May 20, 2008

Indiana wants me

I was up late last night after watching the Rockies sadly best the Giants at Coors Field in Denver (that bottom of the sixth was a bitch). So if I weren’t already working on a growing sleep deficit from this weekend, I’d be seriously considering going to the theaters at midnight tomorrow to see the new Indiana Jones (actually, I still might). I’ve been awaiting this new installment — I adore everything about those movies, and have even forgiven the Temple of Doom for scaring the bejesus out of me at a sleepover when I was 9 or 10. Ripping a guy’s beating heart out of his chest cavity may frighten children. Good to know.
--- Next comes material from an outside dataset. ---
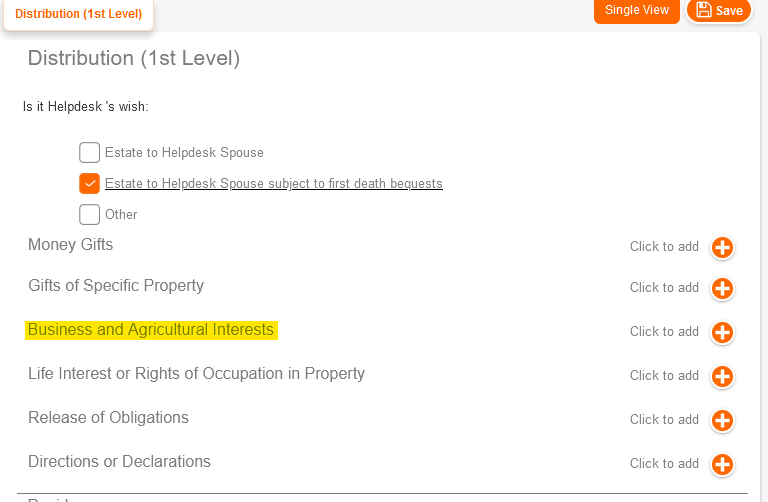Click the floppy disk Save icon
Image resolution: width=768 pixels, height=502 pixels.
(704, 10)
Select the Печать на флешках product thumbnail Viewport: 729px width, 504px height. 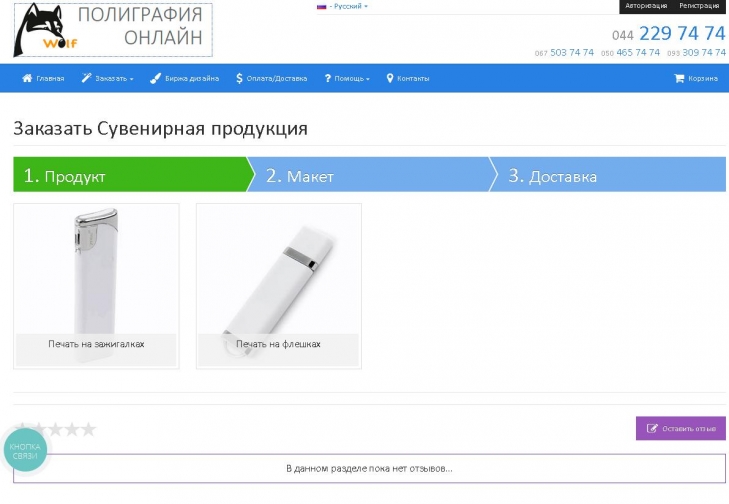tap(278, 286)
Ever since the previews for the new Indiana Jones and the Kingdom of the Crystal Skull started airing, I’ve pretty much been walking around humming this when I need to feel especially victorious. If I had a personal theme song, this would kind of be in the running because then I’d feel awesome all the time.
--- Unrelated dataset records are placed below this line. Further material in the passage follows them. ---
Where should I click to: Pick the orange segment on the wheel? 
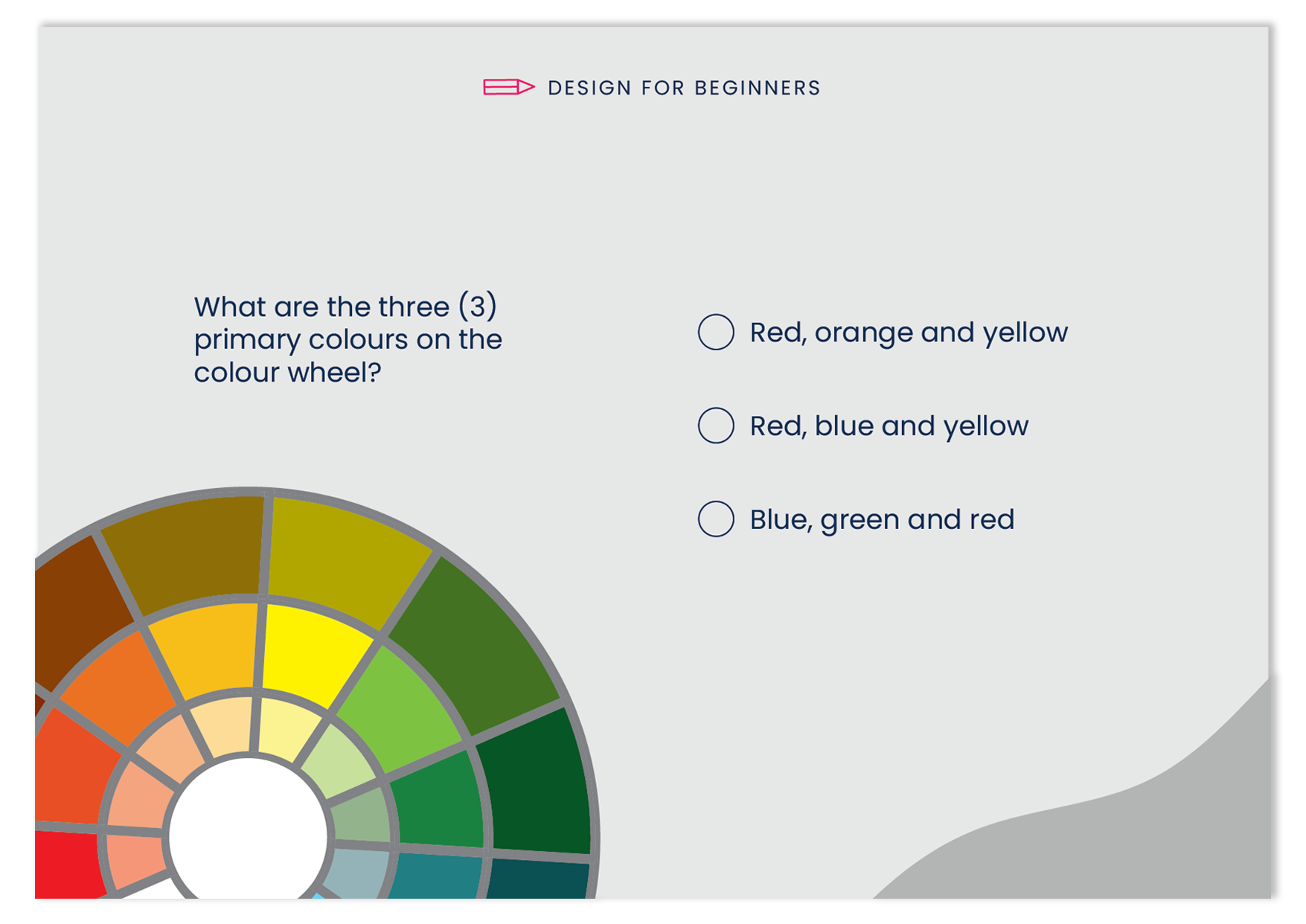(x=119, y=684)
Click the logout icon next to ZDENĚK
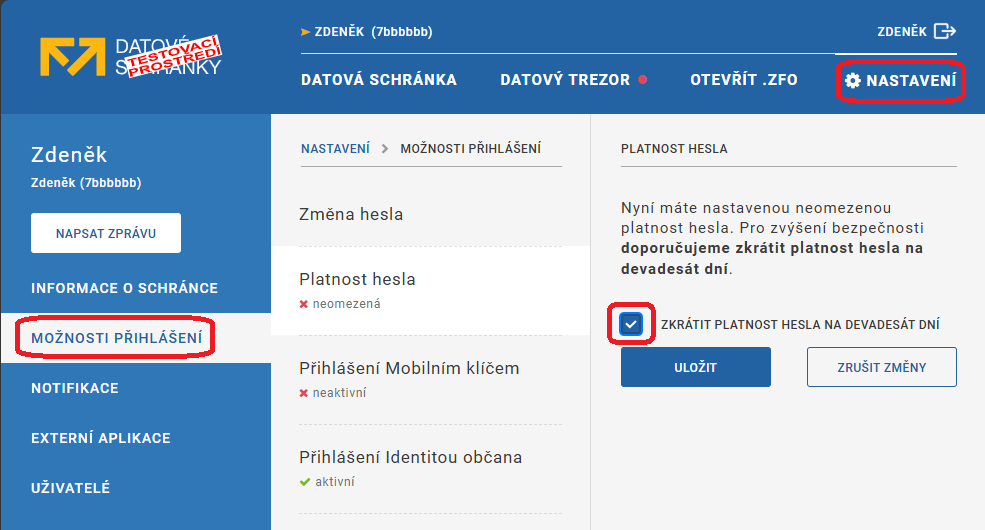This screenshot has height=530, width=985. (944, 31)
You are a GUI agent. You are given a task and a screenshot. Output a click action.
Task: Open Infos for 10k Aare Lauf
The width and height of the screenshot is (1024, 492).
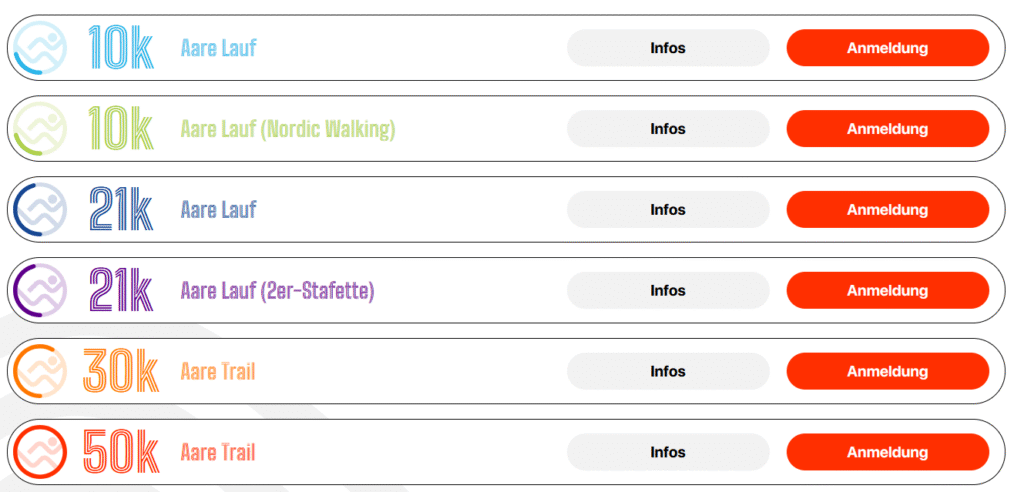667,48
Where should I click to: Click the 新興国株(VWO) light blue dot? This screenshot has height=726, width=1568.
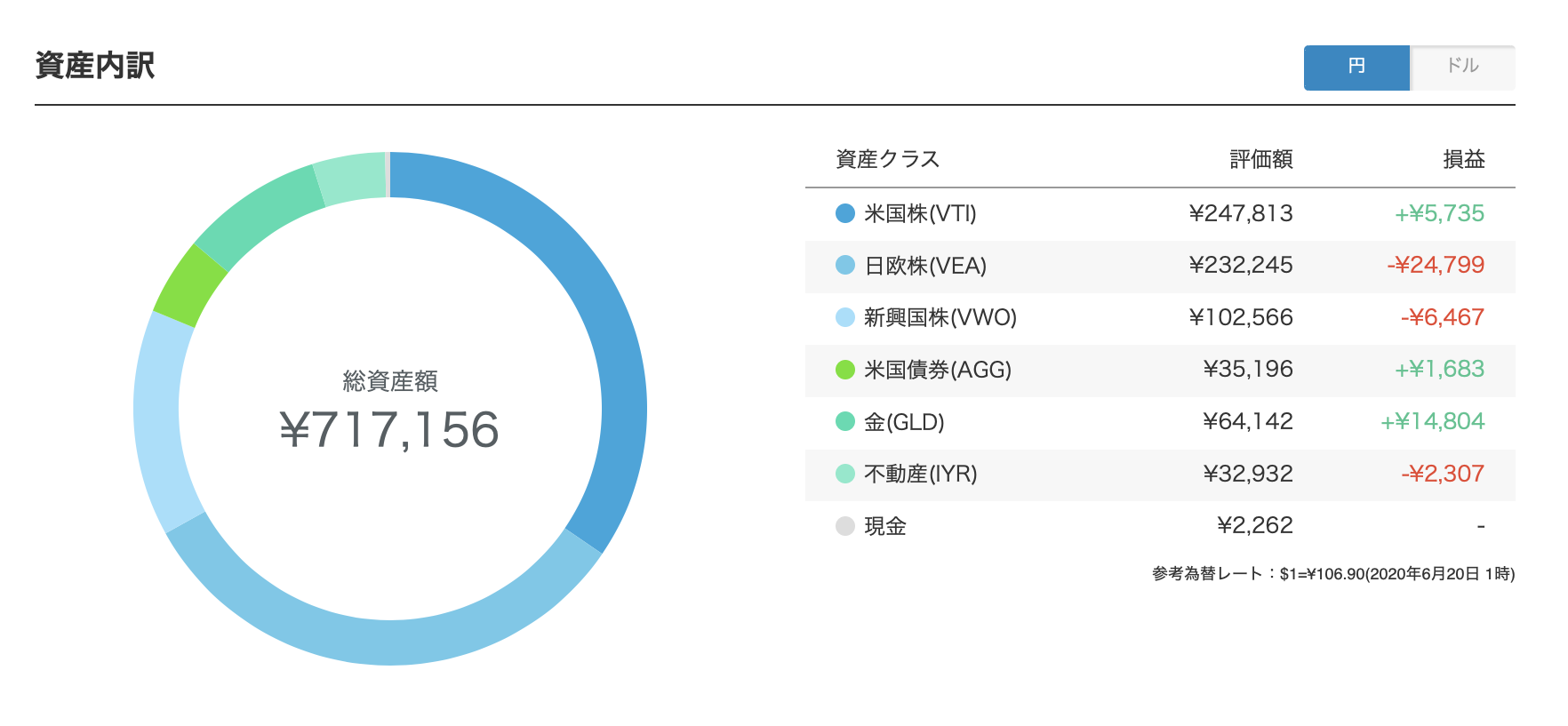click(x=845, y=317)
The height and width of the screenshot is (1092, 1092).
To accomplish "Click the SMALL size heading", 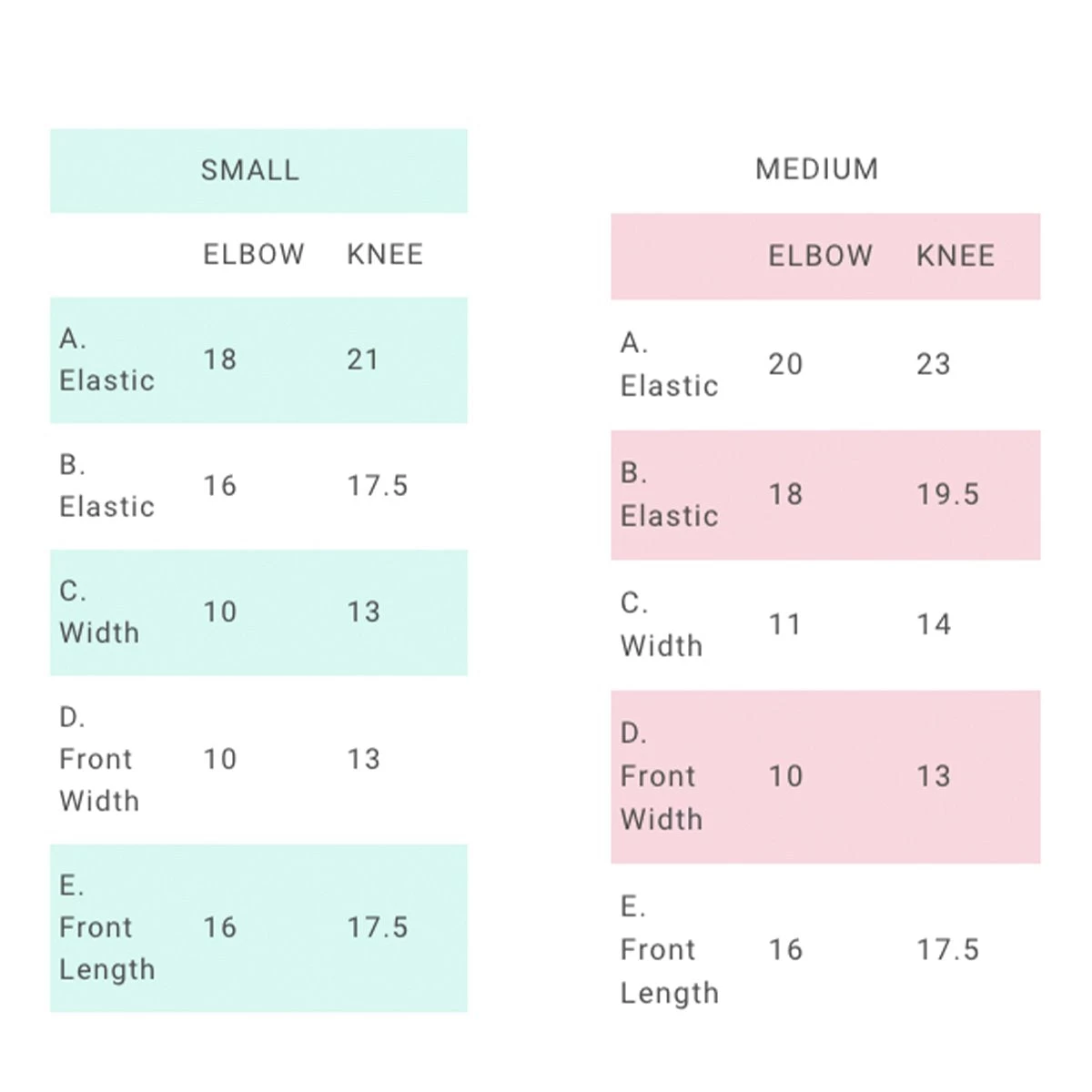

CONTEST: The soundtrack for the movie is released today, featuring an original score composed by Academy Award winner John Williams. Fuel/Friends has one copy to give away if movie soundtracks are your thing, or if you just have a crush on Harrison Ford. Leave me a comment about some element of one of the Indiana Jones movies that you wanna write a comment about — a quote, a moment, the time when that dude literally melts and turns into dust because of God’s wrath, etc. etc. You choose.

And since I have no mp3 from the soundtrack, this song works very very well. A girl can dream.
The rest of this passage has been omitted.